Additionally, Scott Bessent, the Treasury Secretary under Trump, stated that he aims to introduce new universal tariffs on US imports, starting at 2.5%. These tariffs could rise to as much as 20%, reflecting Trump’s aggressive stance on trade policies, consistent with his campaign rhetoric last year.
However, President Trump told reporters aboard Air Force One early Tuesday that he “wants tariffs ‘much bigger’ than 2.5%,” as proposed by Treasury Secretary Scott Bessent. However, Trump noted that he has not yet decided on the specific tariff levels.
The US Dollar gained strength amid uncertainty regarding the impact of Trump's trade and immigration policies. This backdrop may encourage the Federal Reserve (Fed) to maintain a cautious stance at Wednesday’s policy decision.
The USD/CHF pair’s upside potential is bolstered by the weaker Swiss Franc (CHF) amid ultra-dovish monetary policy guidance from the Swiss National Bank (SNB). Swiss National Bank (SNB) Chairman Martin Schlegel, in an interview on Monday, stated that while the Bank does not support negative interest rates, it cannot entirely dismiss the possibility. Schlegel made these remarks during a conversation with broadcaster SRF.

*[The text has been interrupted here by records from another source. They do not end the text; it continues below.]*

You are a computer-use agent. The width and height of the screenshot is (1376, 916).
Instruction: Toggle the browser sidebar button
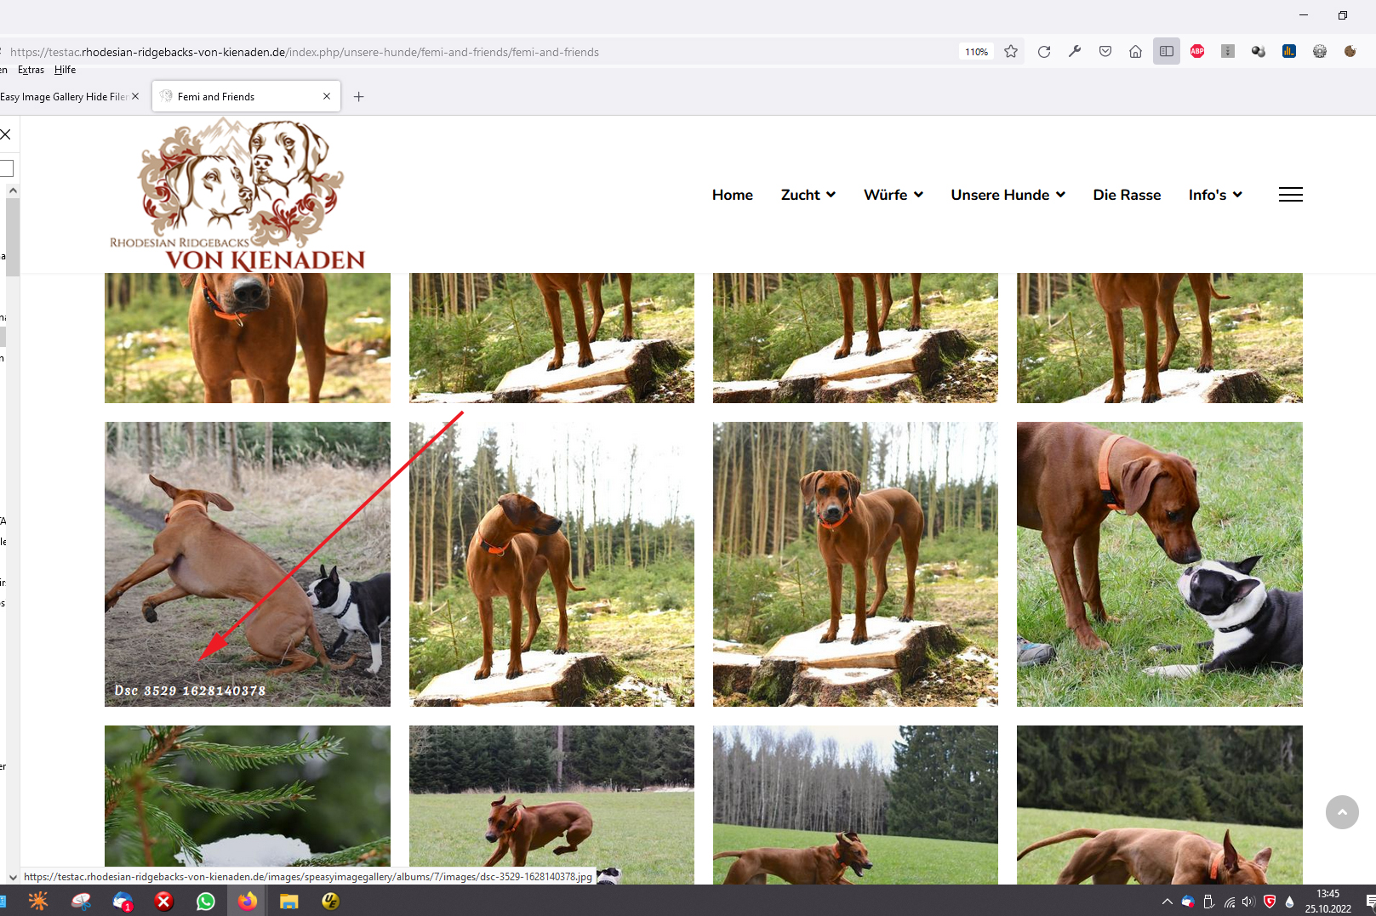pyautogui.click(x=1167, y=52)
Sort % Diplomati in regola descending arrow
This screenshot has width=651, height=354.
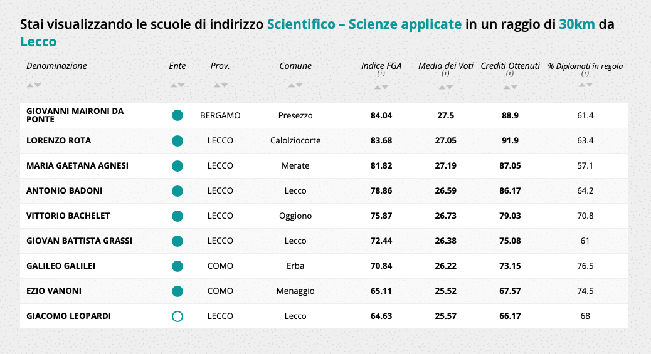click(590, 85)
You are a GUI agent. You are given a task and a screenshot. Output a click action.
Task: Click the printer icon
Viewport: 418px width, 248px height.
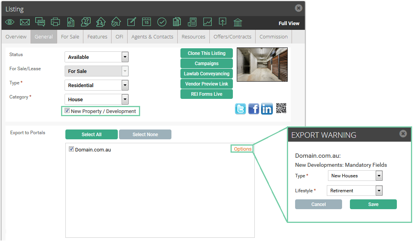click(x=56, y=22)
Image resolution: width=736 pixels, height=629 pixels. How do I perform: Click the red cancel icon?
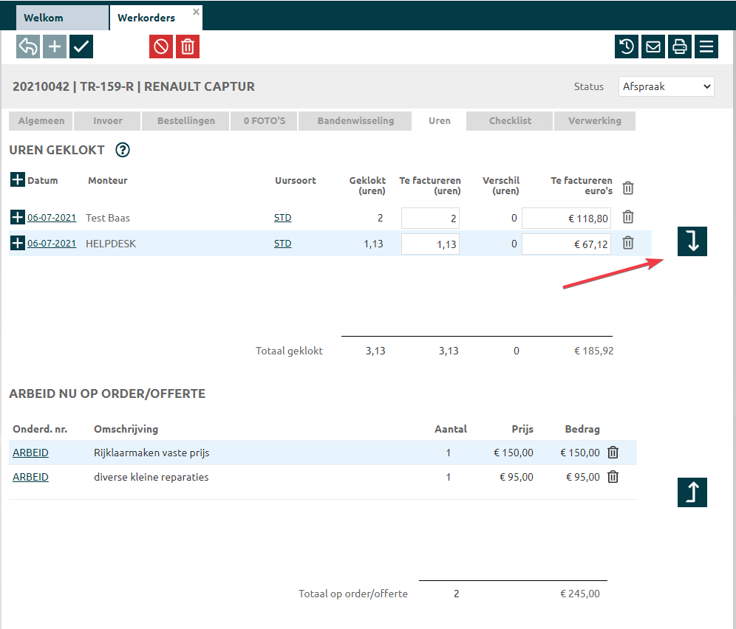160,47
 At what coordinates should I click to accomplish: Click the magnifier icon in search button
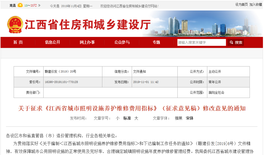(231, 42)
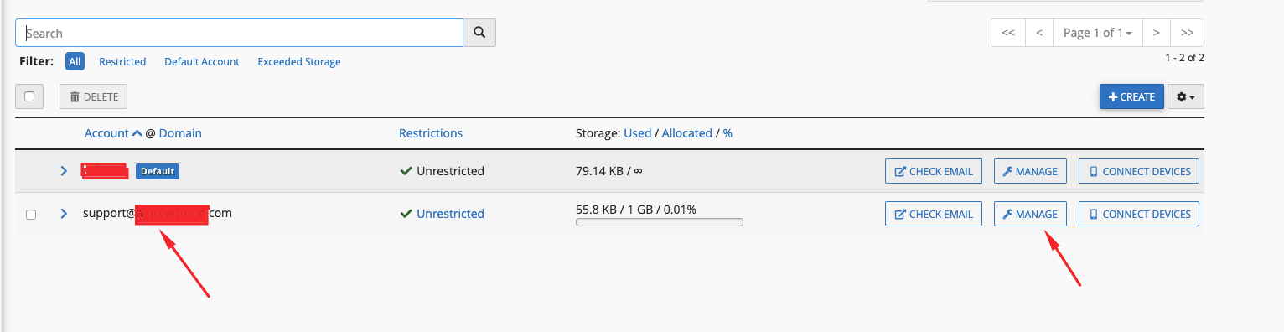The width and height of the screenshot is (1284, 332).
Task: Click into the Search input field
Action: point(240,33)
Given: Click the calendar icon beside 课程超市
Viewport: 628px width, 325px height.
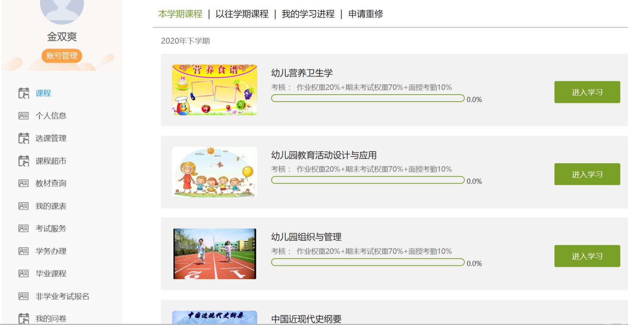Looking at the screenshot, I should tap(24, 161).
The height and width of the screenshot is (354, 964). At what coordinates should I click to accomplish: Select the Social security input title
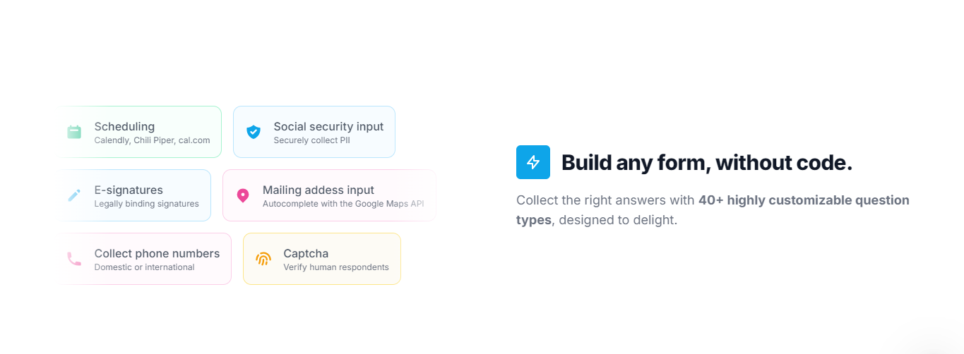pos(328,127)
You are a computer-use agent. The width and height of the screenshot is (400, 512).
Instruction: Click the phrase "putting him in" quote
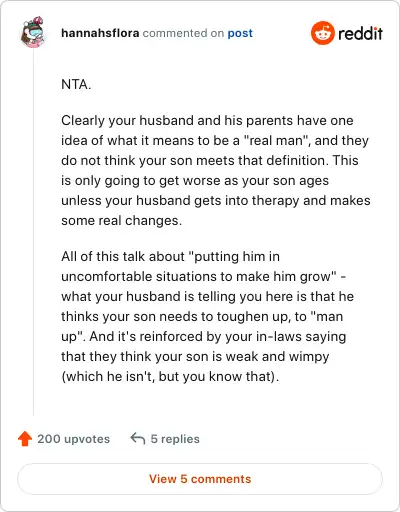234,257
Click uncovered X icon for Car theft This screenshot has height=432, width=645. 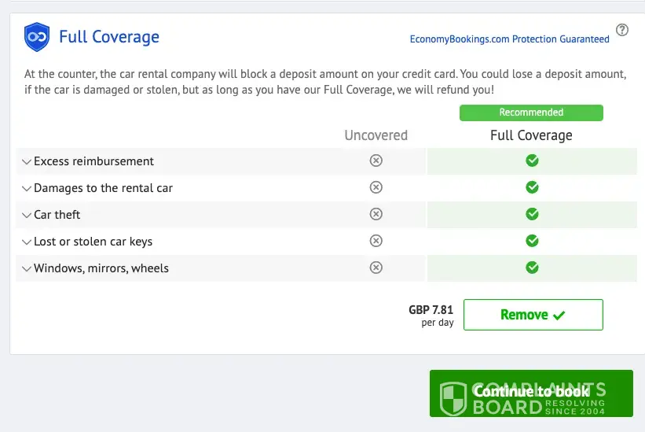[x=376, y=214]
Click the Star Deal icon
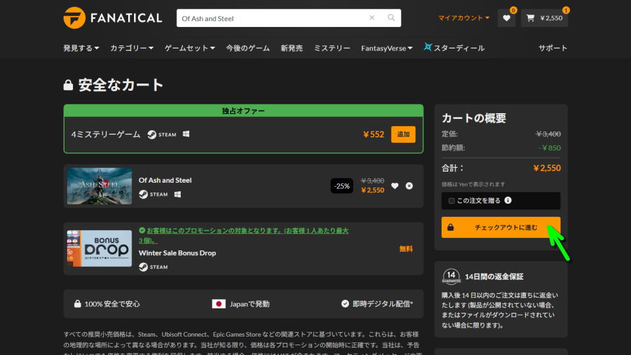This screenshot has height=355, width=631. (x=429, y=47)
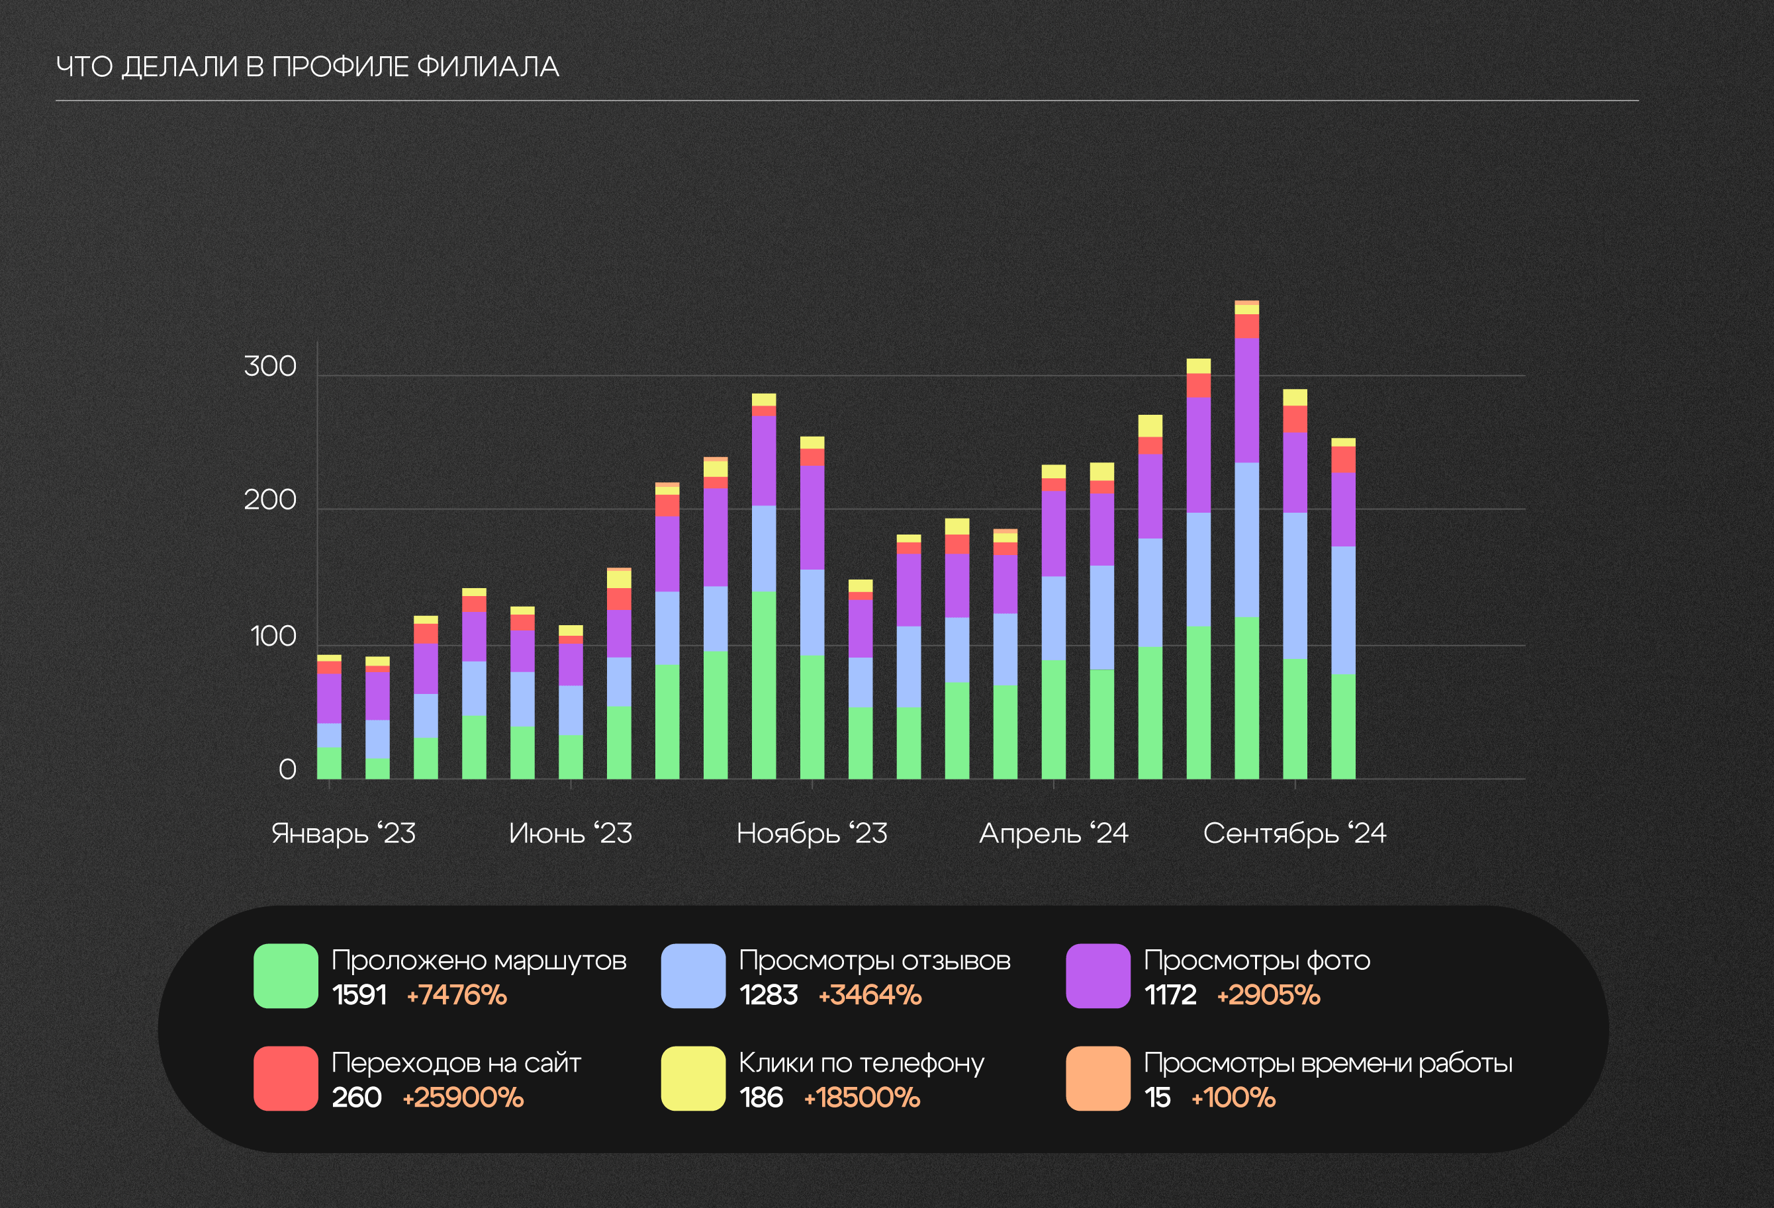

In recent weeks, Schlegel has repeatedly highlighted the potential for negative rates, especially as Swiss inflation dropped to 0.6% in December, sparking concerns about deflation.
The Swiss Franc (CHF) is Switzerland’s official currency. It is among the top ten most traded currencies globally, reaching volumes that well exceed the size of the Swiss economy. Its value is determined by the broad market sentiment, the country’s economic health or action taken by the Swiss National Bank (SNB), among other factors. Between 2011 and 2015, the Swiss Franc was pegged to the Euro (EUR). The peg was abruptly removed, resulting in a more than 20% increase in the Franc’s value, causing a turmoil in markets. Even though the peg isn’t in force anymore, CHF fortunes tend to be highly correlated with the Euro ones due to the high dependency of the Swiss economy on the neighboring Eurozone.
The Swiss Franc (CHF) is considered a safe-haven asset, or a currency that investors tend to buy in times of market stress. This is due to the perceived status of Switzerland in the world: a stable economy, a strong export sector, big central bank reserves or a longstanding political stance towards neutrality in global conflicts make the country’s currency a good choice for investors fleeing from risks. Turbulent times are likely to strengthen CHF value against other currencies that are seen as more risky to invest in.
The Swiss National Bank (SNB) meets four times a year – once every quarter, less than other major central banks – to decide on monetary policy. The bank aims for an annual inflation rate of less than 2%. When inflation is above target or forecasted to be above target in the foreseeable future, the bank will attempt to tame price growth by raising its policy rate. Higher interest rates are generally positive for the Swiss Franc (CHF) as they lead to higher yields, making the country a more attractive place for investors. On the contrary, lower interest rates tend to weaken CHF.
Macroeconomic data releases in Switzerland are key to assessing the state of the economy and can impact the Swiss Franc’s (CHF) valuation. The Swiss economy is broadly stable, but any sudden change in economic growth, inflation, current account or the central bank’s currency reserves have the potential to trigger moves in CHF. Generally, high economic growth, low unemployment and high confidence are good for CHF. Conversely, if economic data points to weakening momentum, CHF is likely to depreciate.
As a small and open economy, Switzerland is heavily dependent on the health of the neighboring Eurozone economies. The broader European Union is Switzerland’s main economic partner and a key political ally, so macroeconomic and monetary policy stability in the Eurozone is essential for Switzerland and, thus, for the Swiss Franc (CHF). With such dependency, some models suggest that the correlation between the fortunes of the Euro (EUR) and the CHF is more than 90%, or close to perfect.